(Exercise goal): The required result is each line of the entries below containing the string "resolution".

Pixel coordinate grounding data:
________________________________________

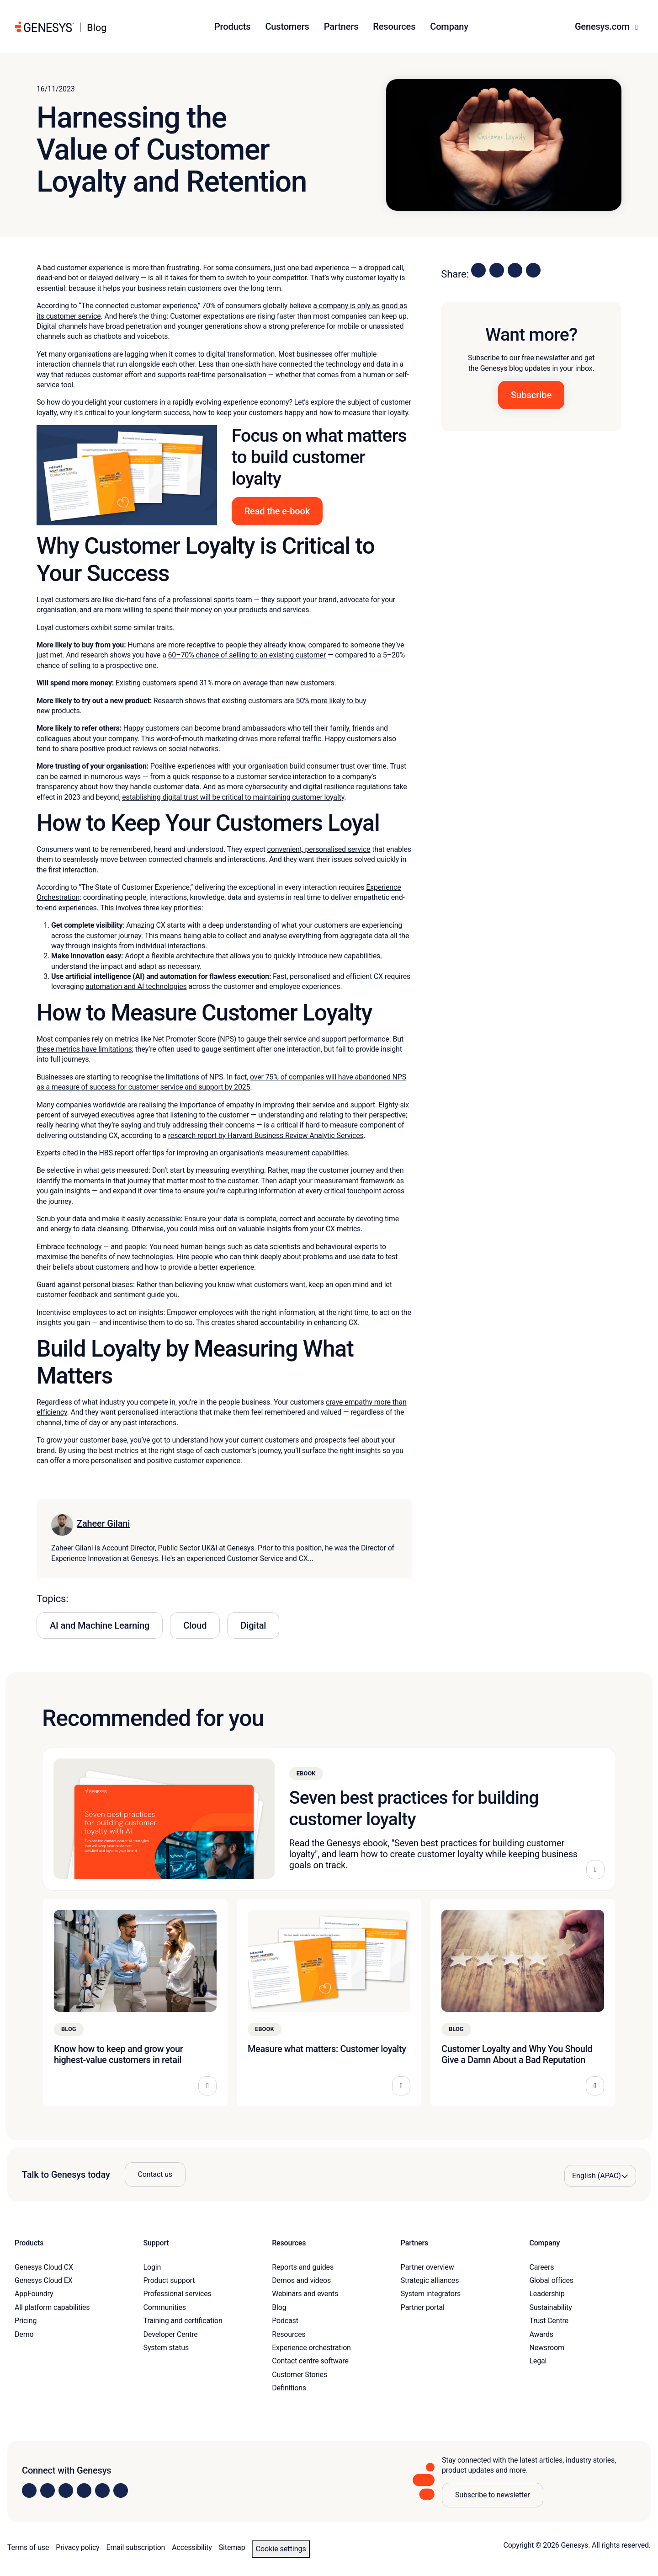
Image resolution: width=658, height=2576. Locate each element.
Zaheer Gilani (103, 1523)
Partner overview (427, 2267)
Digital (253, 1625)
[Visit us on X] (65, 2490)
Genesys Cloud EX (44, 2280)
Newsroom (546, 2347)
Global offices (551, 2280)
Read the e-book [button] (277, 511)
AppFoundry (34, 2293)
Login (152, 2267)
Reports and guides (303, 2267)
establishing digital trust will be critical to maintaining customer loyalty (233, 797)
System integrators (431, 2293)
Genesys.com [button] (603, 26)
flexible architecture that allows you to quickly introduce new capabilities (265, 955)
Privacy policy (77, 2547)
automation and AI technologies (136, 986)
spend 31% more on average (223, 683)
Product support (169, 2280)
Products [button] (232, 26)
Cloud (195, 1625)
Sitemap (232, 2547)
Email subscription (135, 2547)
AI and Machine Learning (99, 1625)
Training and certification (183, 2320)
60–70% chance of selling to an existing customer (247, 655)
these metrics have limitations (84, 1049)
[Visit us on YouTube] (102, 2490)
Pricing (26, 2320)
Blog (279, 2307)
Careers (541, 2267)
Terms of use (28, 2547)
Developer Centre (170, 2334)
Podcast (285, 2320)
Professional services (177, 2293)
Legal (538, 2361)
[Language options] (600, 2176)
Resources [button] (394, 26)
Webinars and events (305, 2293)
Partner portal (423, 2307)
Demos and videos (301, 2280)
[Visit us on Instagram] (47, 2490)
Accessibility (192, 2547)
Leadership (546, 2293)
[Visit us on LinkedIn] (29, 2490)
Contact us (155, 2174)
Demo (24, 2334)
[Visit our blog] (120, 2490)
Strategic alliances (430, 2280)
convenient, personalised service (319, 849)
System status (166, 2347)
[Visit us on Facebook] (84, 2490)
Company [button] (449, 26)
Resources (289, 2334)
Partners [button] (341, 26)
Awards (541, 2334)
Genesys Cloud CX (44, 2267)
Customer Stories (299, 2374)
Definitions (289, 2388)
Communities (164, 2307)
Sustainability (550, 2307)
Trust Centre (548, 2320)
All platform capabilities (52, 2307)
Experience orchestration (311, 2347)
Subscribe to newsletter (492, 2494)
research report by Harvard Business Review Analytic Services (266, 1135)
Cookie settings (280, 2548)
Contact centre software (310, 2361)
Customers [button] (287, 26)
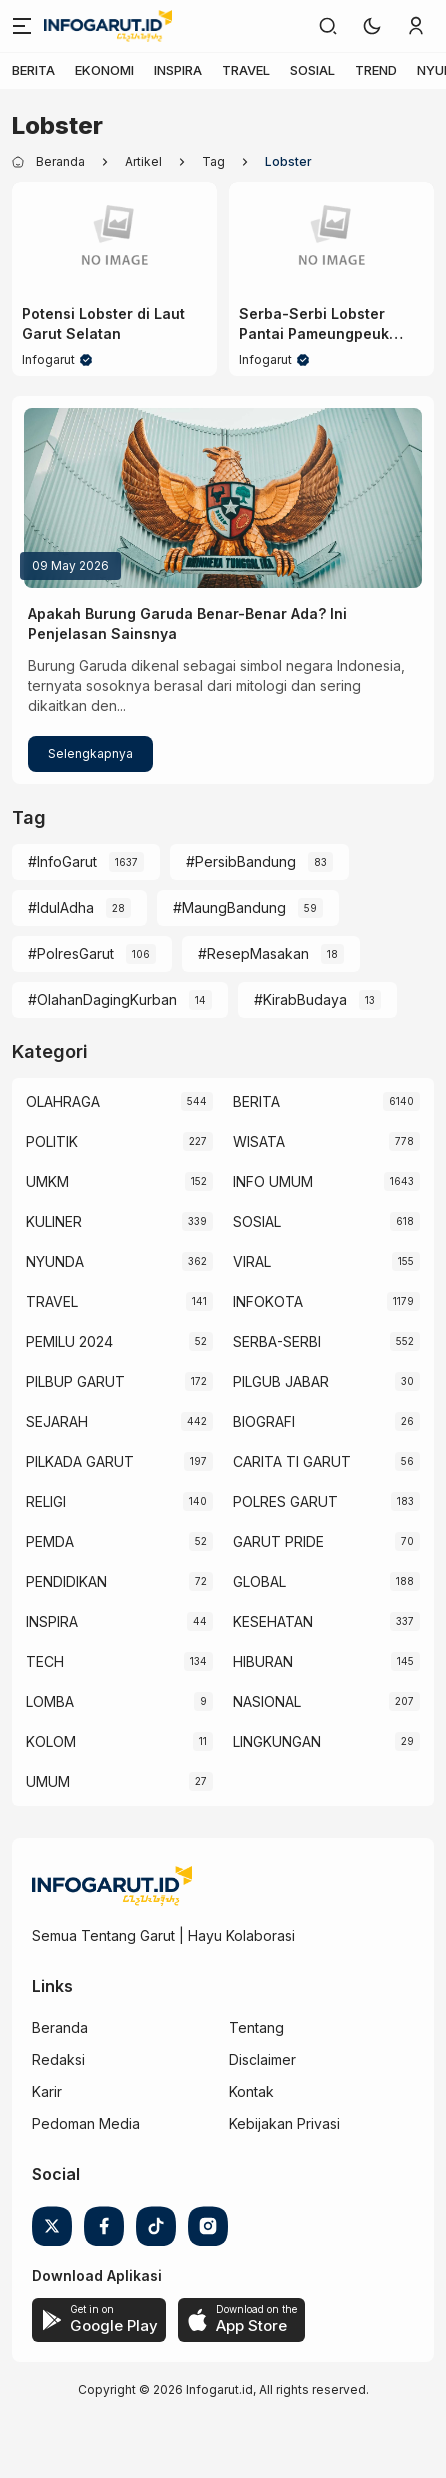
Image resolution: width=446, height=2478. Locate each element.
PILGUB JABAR (281, 1381)
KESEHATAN (273, 1621)
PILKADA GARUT (80, 1461)
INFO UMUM (273, 1181)
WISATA (259, 1141)
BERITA (33, 70)
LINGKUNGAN (277, 1741)
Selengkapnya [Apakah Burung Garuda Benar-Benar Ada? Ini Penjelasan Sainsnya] (90, 753)
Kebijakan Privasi (284, 2123)
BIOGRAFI (264, 1421)
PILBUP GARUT (75, 1381)
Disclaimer (262, 2059)
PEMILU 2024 (69, 1341)
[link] (328, 26)
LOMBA (50, 1701)
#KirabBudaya (300, 999)
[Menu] (22, 26)
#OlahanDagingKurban (102, 999)
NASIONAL (267, 1701)
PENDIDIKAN (66, 1581)
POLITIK (52, 1141)
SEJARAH (57, 1421)
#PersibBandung (241, 861)
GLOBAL (259, 1581)
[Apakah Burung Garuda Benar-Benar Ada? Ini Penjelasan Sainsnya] (223, 498)
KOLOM (51, 1741)
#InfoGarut (62, 861)
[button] (372, 26)
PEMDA (50, 1541)
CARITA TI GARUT (292, 1461)
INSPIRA (178, 70)
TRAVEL (246, 70)
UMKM (47, 1181)
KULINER (54, 1221)
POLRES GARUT (285, 1501)
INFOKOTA (268, 1301)
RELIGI (46, 1501)
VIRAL (252, 1261)
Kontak (251, 2091)
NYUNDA (55, 1261)
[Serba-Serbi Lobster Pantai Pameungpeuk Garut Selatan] (331, 238)
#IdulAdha (61, 907)
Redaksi (58, 2059)
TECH (45, 1661)
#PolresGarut (71, 953)
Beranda (60, 2027)
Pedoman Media (86, 2123)
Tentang (256, 2027)
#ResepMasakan (253, 953)
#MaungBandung (229, 907)
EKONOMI (104, 70)
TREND (376, 70)
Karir (47, 2091)
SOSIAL (312, 70)
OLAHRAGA (63, 1101)
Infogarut (48, 359)
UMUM (48, 1781)
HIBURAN (263, 1661)
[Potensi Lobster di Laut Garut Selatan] (114, 238)
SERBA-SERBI (277, 1341)
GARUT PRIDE (278, 1541)
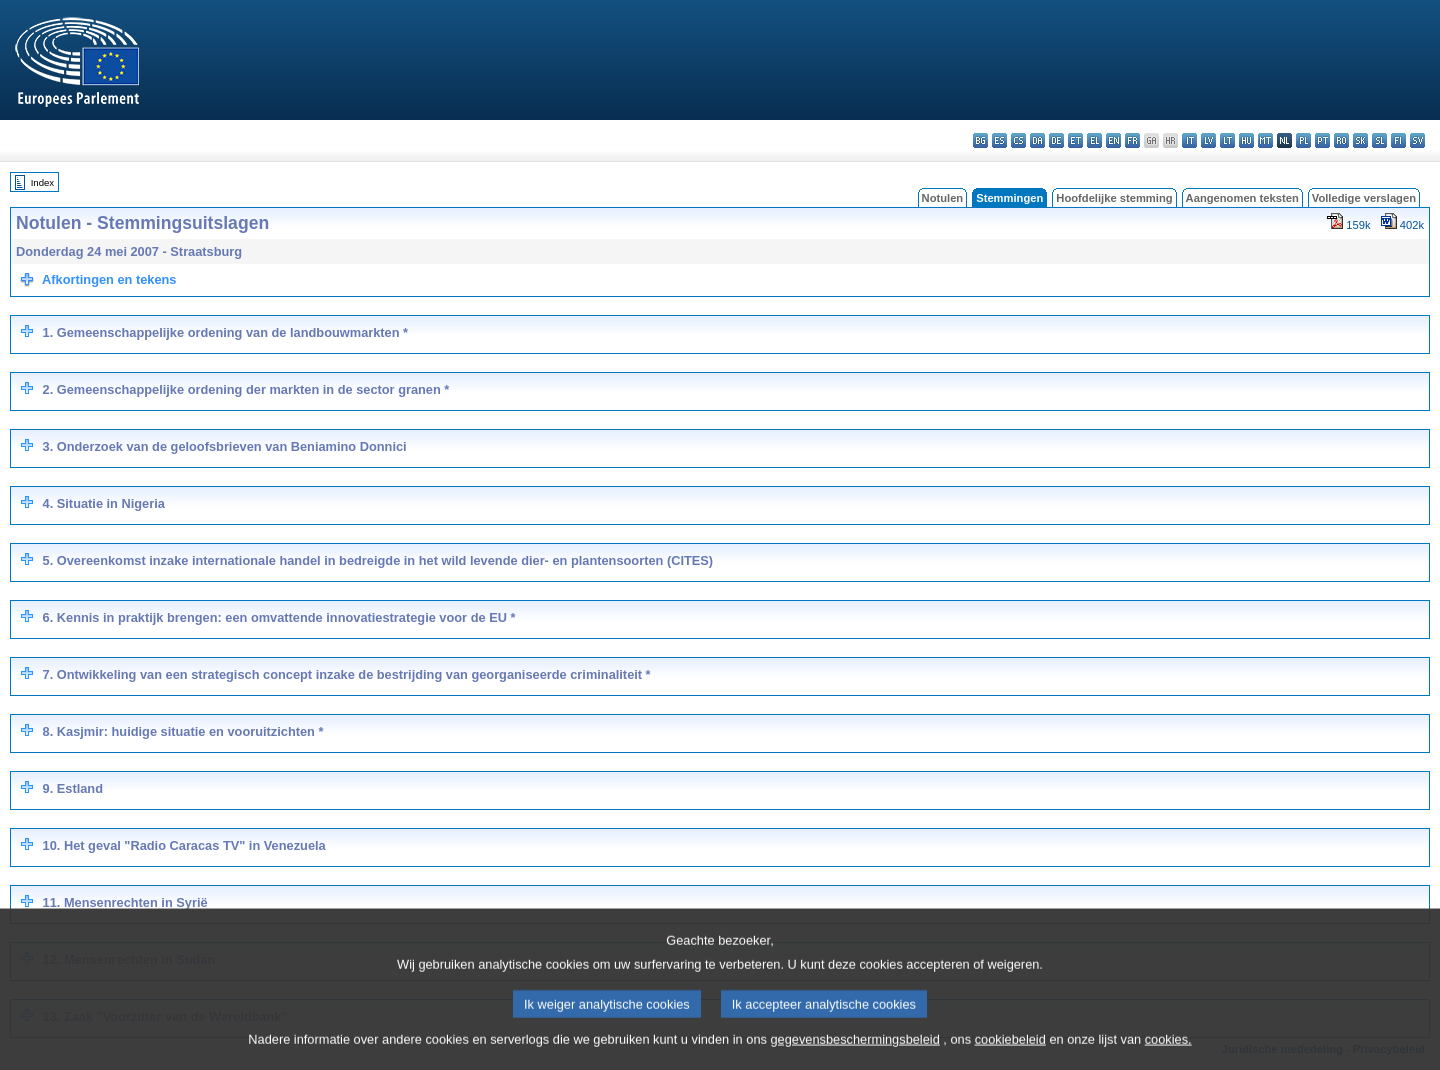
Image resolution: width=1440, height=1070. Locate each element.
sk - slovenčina (1360, 140)
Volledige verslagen (1364, 198)
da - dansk (1037, 140)
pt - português (1322, 140)
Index (42, 182)
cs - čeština (1018, 140)
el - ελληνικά (1094, 140)
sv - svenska (1417, 140)
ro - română (1341, 140)
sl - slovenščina (1379, 140)
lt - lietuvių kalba (1227, 140)
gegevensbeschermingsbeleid (854, 1057)
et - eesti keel (1075, 140)
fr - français (1132, 140)
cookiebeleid (1010, 1057)
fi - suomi (1398, 140)
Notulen (943, 198)
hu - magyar (1246, 140)
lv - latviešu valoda (1208, 140)
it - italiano (1189, 140)
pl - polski (1303, 140)
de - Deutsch (1056, 140)
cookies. (1168, 1057)
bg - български (980, 140)
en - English (1113, 140)
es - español (999, 140)
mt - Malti (1265, 140)
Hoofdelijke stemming (1114, 198)
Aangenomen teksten (1242, 198)
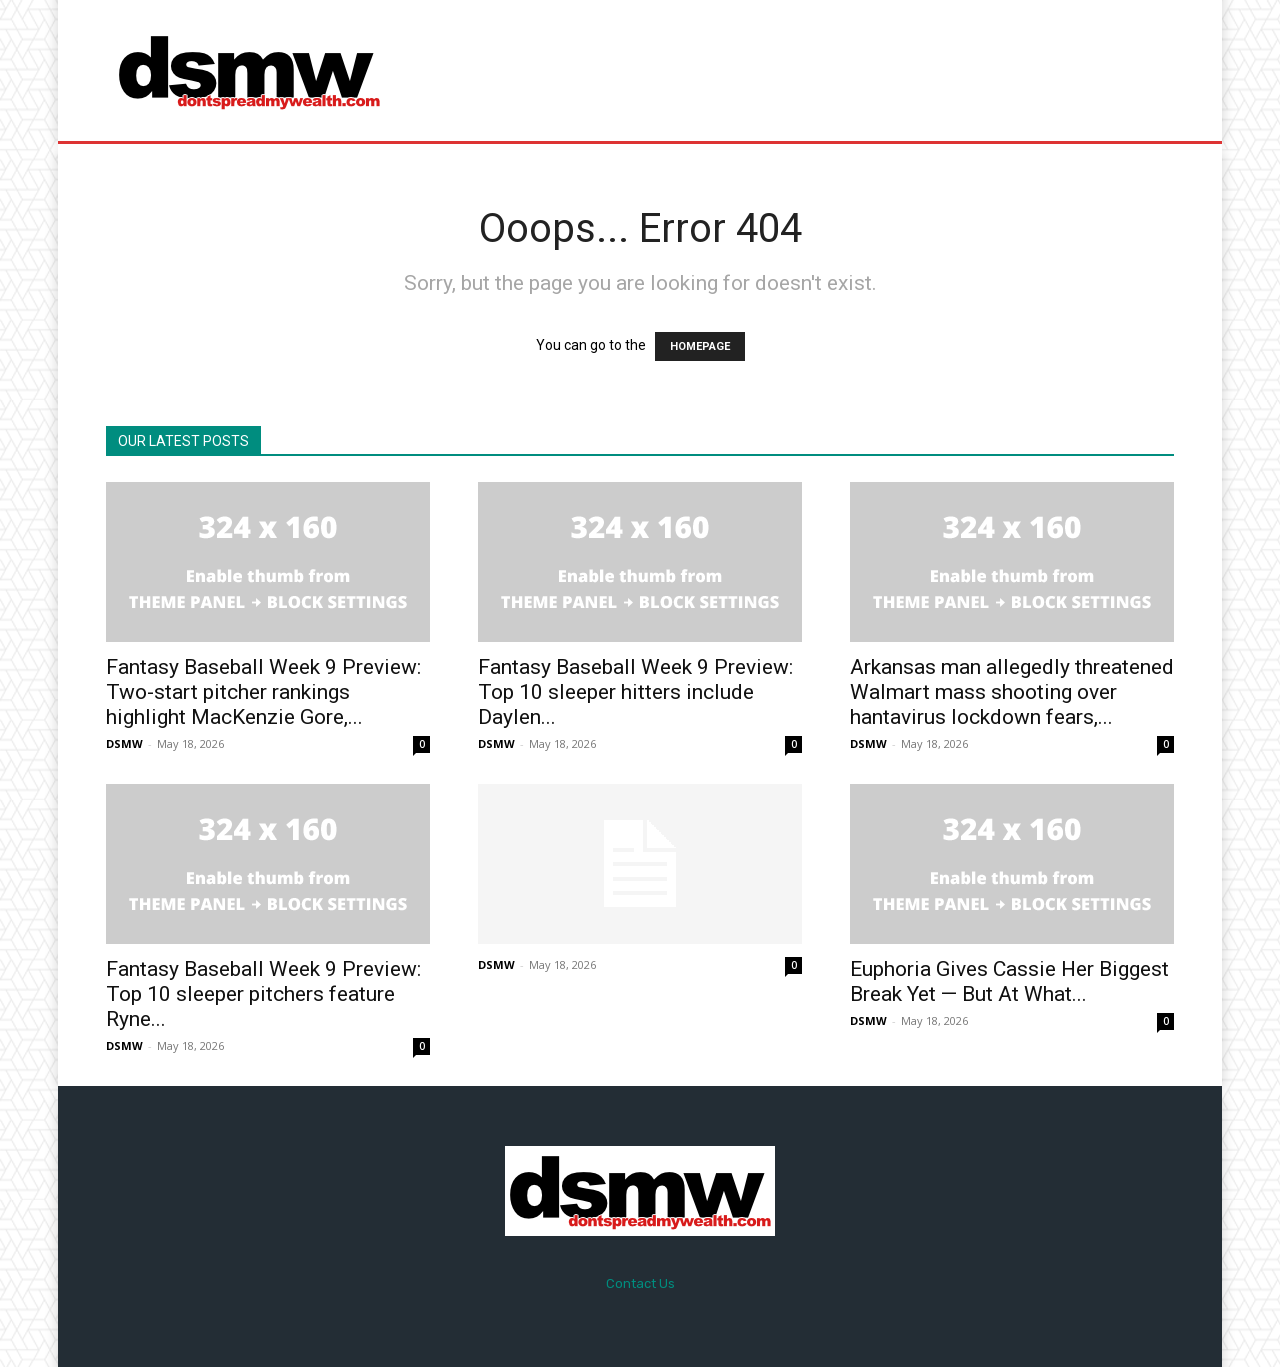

________________________________________

(Exercise output):
Image resolution: width=658, height=2576. Locate each element.
Image resolution: width=446, height=2478. Locate each element.
Image resolution: width=1440, height=1070. Locate each element.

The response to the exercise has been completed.